Chego cinco minutos atrasada para a aula de literatura russa, na qual a sra. Mahone está
passando um trabalho de dez páginas sobre Os irmãos Karamazov. Todos reclamam, menos
eu, porque apesar do que a sra. Kresney parece pensar, tenho minhas circunstâncias
atenuantes.
Nem escuto quando a sra. Mahone explica o que devemos fazer. Em vez disso, arranco um
fio solto da saia. Estou com dor de cabeça. Provavelmente por causa dos óculos. A miopia de
Eleanor era mais alta que a minha. Tiro os óculos e os apoio na mesa. Ficavam estilosos nela.
Ficam feios em mim. Principalmente agora que tenho franja. Talvez, se usá-los o bastante, eu
consiga ser como ela. Consiga ver o que ela via. Talvez eu seja nós duas ao mesmo tempo, e
ninguém vai sentir falta dela, nem mesmo eu.
Tenho dias bons e dias ruins. Quase me sinto culpada por dizer que não são todos ruins.
Alguma coisa me pega desprevenida — um programa na
TV
, uma piada do meu pai, um
comentário na aula — e rio como se nada tivesse acontecido. Volto ao normal, o que quer que
“normal” signifique. Algumas manhãs acordo e me pego cantarolando enquanto me arrumo. Ou
aumento o volume do rádio e danço.

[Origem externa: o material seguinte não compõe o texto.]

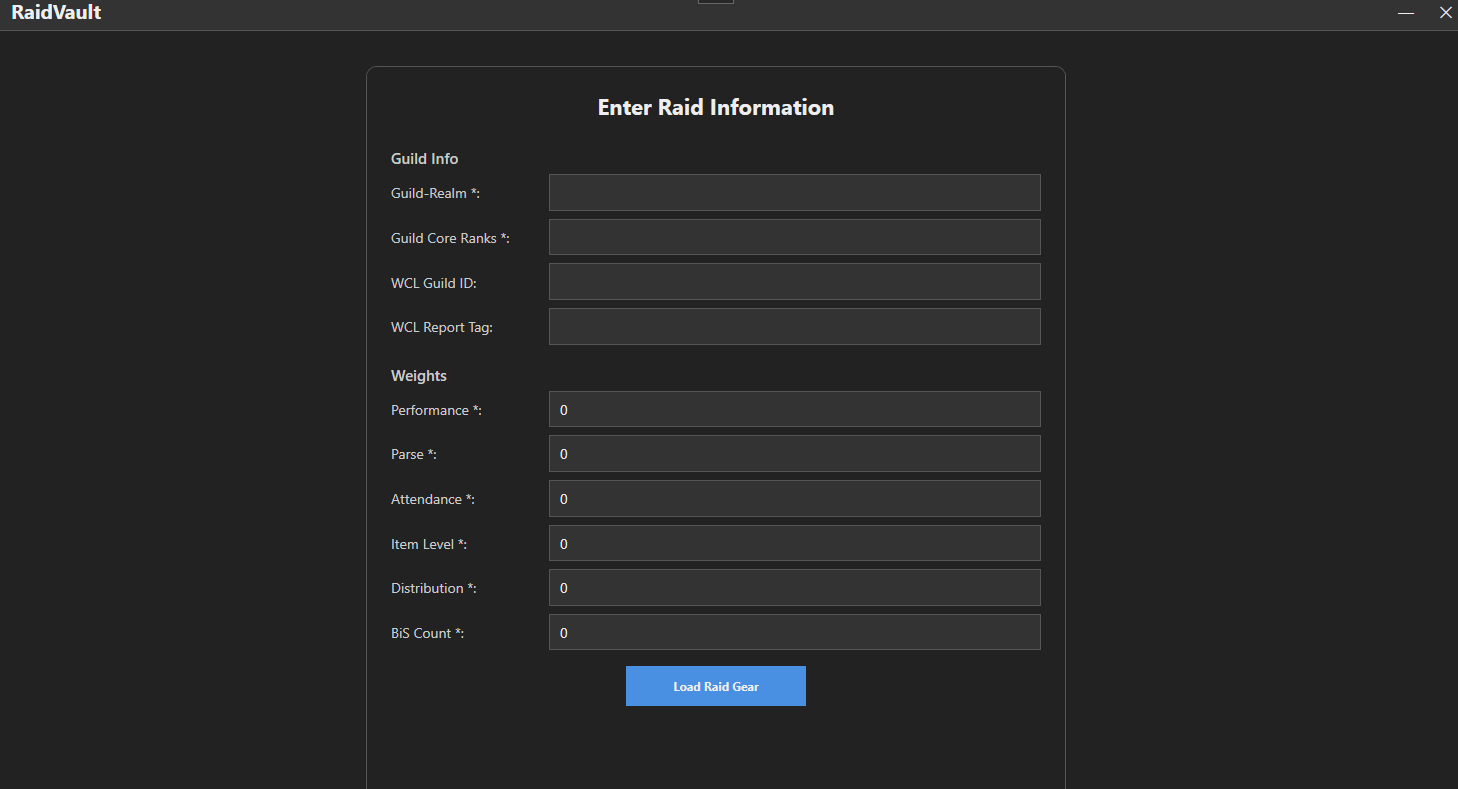This screenshot has width=1458, height=789.
Task: Click the Weights section heading
Action: [418, 375]
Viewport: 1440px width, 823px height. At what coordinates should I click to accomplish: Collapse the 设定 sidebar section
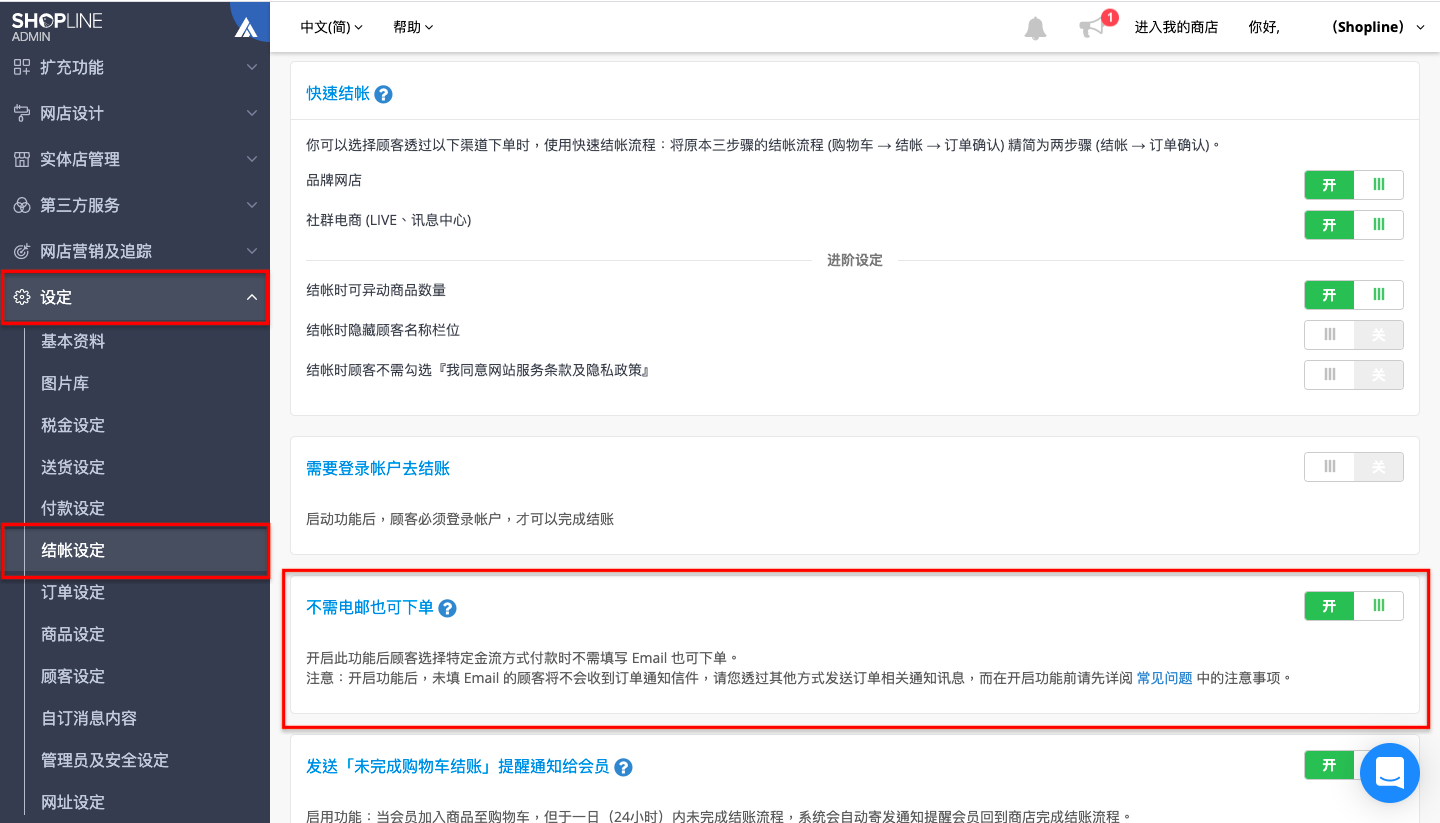(x=135, y=297)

Na maior parte dos dias, vou andando pra aula. Em
outros, pego a bicicleta, e às vezes minha cabeça me engana e penso que sou só uma garota
comum dando uma volta à toa.
Emily Ward cutuca minhas costas e me passa um bilhete. Como a sra. Mahone recolhe os
celulares no início das aulas, temos que conversar à moda antiga, arrancando folhas do
caderno.
É verdade que você impediu que Finch se suicidasse? Bj. Ryan.

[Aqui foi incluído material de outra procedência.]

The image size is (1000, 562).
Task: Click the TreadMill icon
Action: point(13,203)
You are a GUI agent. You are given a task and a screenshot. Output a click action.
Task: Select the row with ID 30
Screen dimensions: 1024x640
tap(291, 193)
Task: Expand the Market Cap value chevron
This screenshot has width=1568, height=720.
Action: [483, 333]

Só tem um Ryan na sala — alguns diriam
que só existe um Ryan no colégio inteiro, talvez até no mundo —, e é Ryan Cross.
Levanto a cabeça e vejo que ele está olhando pra mim, duas fileiras adiante. Ele é lindo.
Ombros largos, cabelo castanho-dourado, olhos verdes e sardas suficientes para que pareça
acessível. Até dezembro, ele era meu namorado, mas agora estamos dando um tempo.
Deixo o bilhete em cima da mesa por cinco minutos antes de responder. Finalmente,
escrevo:
Só calhou de eu estar lá. Bj. V.
Menos de um minuto depois, o bilhete volta pra mim, mas
desta vez não abro. Penso em quantas garotas adorariam receber um bilhete de Ryan Cross. A
Violet Markey da última primavera teria sido uma delas.
Quando o sinal toca, fico pra trás. Ryan demora um pouco pra sair, esperando pra ver o que
vou fazer, mas quando vê que fiquei sentada, pega o celular e vai embora.
A sra. Mahone diz:
— Pois não, Violet?
Antes, dez páginas não eram nada de mais. O professor pedia dez e eu escrevia vinte. Se
pedisse vinte, eu entregava trinta. Escrever era o que eu fazia de melhor, melhor até do que ser
filha ou namorada ou irmã. Escrever fazia parte de mim. Mas agora escrever é só mais uma
das coisas que não consigo fazer.
Não preciso dizer quase nada, nem mesmo “Não estou pronta”. Está no livro não escrito de
regras da vida, no capítulo “Como reagir quando um aluno perde um ente querido e, nove
meses depois, ainda está passando por um momento difícil”.
A sra. Mahone suspira e devolve meu celular.
— Entregue uma página ou um parágrafo, Violet. Ao menos tente.
Minhas circunstâncias atenuantes salvam o dia.
Do lado de fora da sala, Ryan me espera. Vejo na cara dele que está tentando resolver o
enigma e me transformar na namorada divertida que eu costumava ser. Ele diz:
— Você está linda hoje.
Ele é gentil e não repara no meu cabelo.
— Obrigada.
Por sobre o ombro de Ryan, vejo Theodore Finch passar como um pavão. Acena com a
cabeça, como se soubesse de algo que não sei, e segue em frente.
DIA 6 DESPERTO (AINDA)
No almoço, toda a escola já sabe que Violet Markey salvou Theodore Finch na torre do sino.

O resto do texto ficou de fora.